C’est-à-dire ? Vous pouvez préciser ?
Il y a un réel danger. On fabrique des ersatz, du néo-réunionnais avec des éléments d’architecture tropicale inspirés des Antilles et d’Afrique. C’est le danger de l’impact touristique et de la vision qu’il engendre sur notre architecture créole. L’inclusion des lieux patrimoniaux dans une politique touristique depuis les années 80 a généré une perte d’authenticité faussant nos repères historiques. Les maisons colorées d’Hellbourg ne sont pas un héritage réunionnais mais correspondent à une vision touristique, une interprétation de notre héritage. Prenez l’exemple de Cilaos aujourd’hui dénaturé. A l’origine les maisons étaient blanches. Pas de toutes les couleurs. Cela plaît et cela peut être joliment fait. Mais à mon sens le tourisme aura eu raison de l’intérêt architectural. Cilaos a perdu un peu de son âme. La merchandisation de notre patrimoine ne doit pas être sacrifié sur l’autel du rendement touristique à outrance. C’est mon regard de cinquantenaire sur l’évolution architecturale de mon île.

C’est un regard un peu dur ?
La Réunion est née dans les années 1980-1990. Car après la départementalisation en 1946, beaucoup de choses ont disparu avec la création des zones industrielles, les constructions des hypermarchés qui ont opéré un changement de mode de vie. Attention, je ne suis pas de ceux qui proclament que « c’était mieux avant ». On a inventé une nouvelle créolité. C’est là toute l’ambiguïté. Il nous reste encore un très beau patrimoine. Il y a des poches avec des labels touristiques qui s’appuient sur une valorisation à travers les villages des hauts. On est en train de perdre un peu plus notre âme créole. Je ne sais pas ce qu’il faudrait faire. On ne pourra pas revenir en arrière. Il faut toujours travailler sur la restauration des monuments historiques. Valoriser encore plus. Sensibiliser, former, faire de la médiation. On s’est un peu endormi sur nos acquis, sur la valorisation du patrimoine alors qu’il reste tant à faire. Construire encore et toujours pour satisfaire les besoins en logements. Une vraie problématique qui doit nous amener à réfléchir sur le devenir de notre société et de notre environnement. C’est une pression très forte.

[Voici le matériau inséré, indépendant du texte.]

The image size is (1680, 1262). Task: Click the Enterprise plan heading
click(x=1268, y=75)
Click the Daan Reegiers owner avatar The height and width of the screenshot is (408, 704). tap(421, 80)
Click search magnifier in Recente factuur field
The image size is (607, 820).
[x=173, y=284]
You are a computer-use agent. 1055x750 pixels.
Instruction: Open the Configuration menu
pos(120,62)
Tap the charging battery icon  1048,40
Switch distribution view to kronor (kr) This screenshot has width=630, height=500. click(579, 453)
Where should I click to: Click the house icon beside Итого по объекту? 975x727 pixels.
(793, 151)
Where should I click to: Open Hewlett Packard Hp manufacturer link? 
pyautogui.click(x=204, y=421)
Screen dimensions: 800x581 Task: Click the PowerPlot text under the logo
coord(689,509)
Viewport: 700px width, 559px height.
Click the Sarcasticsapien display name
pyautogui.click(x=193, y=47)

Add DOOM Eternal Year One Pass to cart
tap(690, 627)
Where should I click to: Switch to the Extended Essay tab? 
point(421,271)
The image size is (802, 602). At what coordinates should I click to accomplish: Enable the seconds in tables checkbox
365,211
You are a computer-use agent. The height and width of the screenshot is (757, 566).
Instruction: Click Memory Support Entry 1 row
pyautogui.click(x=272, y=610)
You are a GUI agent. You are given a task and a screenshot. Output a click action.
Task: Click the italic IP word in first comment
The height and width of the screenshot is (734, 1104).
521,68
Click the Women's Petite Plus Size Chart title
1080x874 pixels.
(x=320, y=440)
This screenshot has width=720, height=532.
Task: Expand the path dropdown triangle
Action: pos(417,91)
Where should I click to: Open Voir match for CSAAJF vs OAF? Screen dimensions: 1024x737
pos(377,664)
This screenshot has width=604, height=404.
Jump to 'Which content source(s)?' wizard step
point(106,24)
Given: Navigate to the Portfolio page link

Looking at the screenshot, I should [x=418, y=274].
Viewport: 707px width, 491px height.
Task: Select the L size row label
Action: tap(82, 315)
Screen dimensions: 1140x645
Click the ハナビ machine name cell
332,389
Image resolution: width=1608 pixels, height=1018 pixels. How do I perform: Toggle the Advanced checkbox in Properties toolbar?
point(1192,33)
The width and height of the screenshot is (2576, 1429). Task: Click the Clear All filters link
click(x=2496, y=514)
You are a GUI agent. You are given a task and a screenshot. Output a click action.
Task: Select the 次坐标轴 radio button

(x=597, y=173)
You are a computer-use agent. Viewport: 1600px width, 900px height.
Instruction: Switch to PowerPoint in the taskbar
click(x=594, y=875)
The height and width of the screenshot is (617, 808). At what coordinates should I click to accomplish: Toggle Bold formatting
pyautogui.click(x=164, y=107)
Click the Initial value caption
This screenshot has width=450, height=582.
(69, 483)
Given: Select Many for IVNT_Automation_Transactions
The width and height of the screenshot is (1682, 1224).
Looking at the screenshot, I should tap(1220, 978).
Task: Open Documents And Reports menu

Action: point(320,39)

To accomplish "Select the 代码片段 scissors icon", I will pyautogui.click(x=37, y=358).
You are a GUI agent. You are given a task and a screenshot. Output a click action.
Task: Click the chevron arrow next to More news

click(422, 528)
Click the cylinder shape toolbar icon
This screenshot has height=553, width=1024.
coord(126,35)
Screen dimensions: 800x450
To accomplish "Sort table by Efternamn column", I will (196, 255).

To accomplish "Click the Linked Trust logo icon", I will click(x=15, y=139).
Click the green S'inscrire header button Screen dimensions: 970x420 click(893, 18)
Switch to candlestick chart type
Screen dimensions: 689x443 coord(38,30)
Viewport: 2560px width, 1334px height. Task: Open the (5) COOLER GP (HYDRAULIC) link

Quid des du patrimoine du 20ème siècle ?
Effectivement. C’est un patrimoine très peu pris en compte alors qu’il y a des choses très intéressantes à forte valeur mémorielle : la case Tomi, la case Satec, de nombreux immeubles comme celui des remparts. Il y a tant à découvrir. 80% du patrimoine réunionnais a été construit dans les années 60. On a tendance à l’oublier. Il faut rester attentif et vigilant. Une réflexion menée dans les années 80 par le premier Architecte des Bâtiments de France à La Réunion Yves Augeard suivi par François Hennequé et Jean François Delcourt. On doit aussi à Clémence Préault le Label Architecture Remarquable pour son inventaire du patrimoine du 20ème siècle. On a vu disparaître un certain nombre de bâtiments traditionnels. Il y a eu une prise de conscience. Un réveil, un sursaut. Car si on est aujourd’hui toujours sur certains acquis, il est urgent de s’intéresser à la conservation du patrimoine du 20ème siècle.

Que nous réserve l’avenir ?
Je veux être optimiste. Car si aujourd’hui la tendance est de dupliquer des modèles balinais exotiques avec des éléments créoles, on perd notre identité. C’est ce que l’on appelle l’évolution. On assiste irrémédiablement à la merchandisation de l’architecture avec des modèles standardisés. Au risque de perdre notre âme créole pour satisfaire un intérêt touristique. Je garde espoir. Il faut communiquer à travers des expositions, des livres. Ce que j’ai aimé quand j’étais professeur, c’est transmettre. C’est ce que j’aimerais faires aujourd’hui. Laisser une trace pour mieux transmettre. C’est un travail de pédagogie essentiel et c’est en ce sens que mon travail de conservateur est primordial.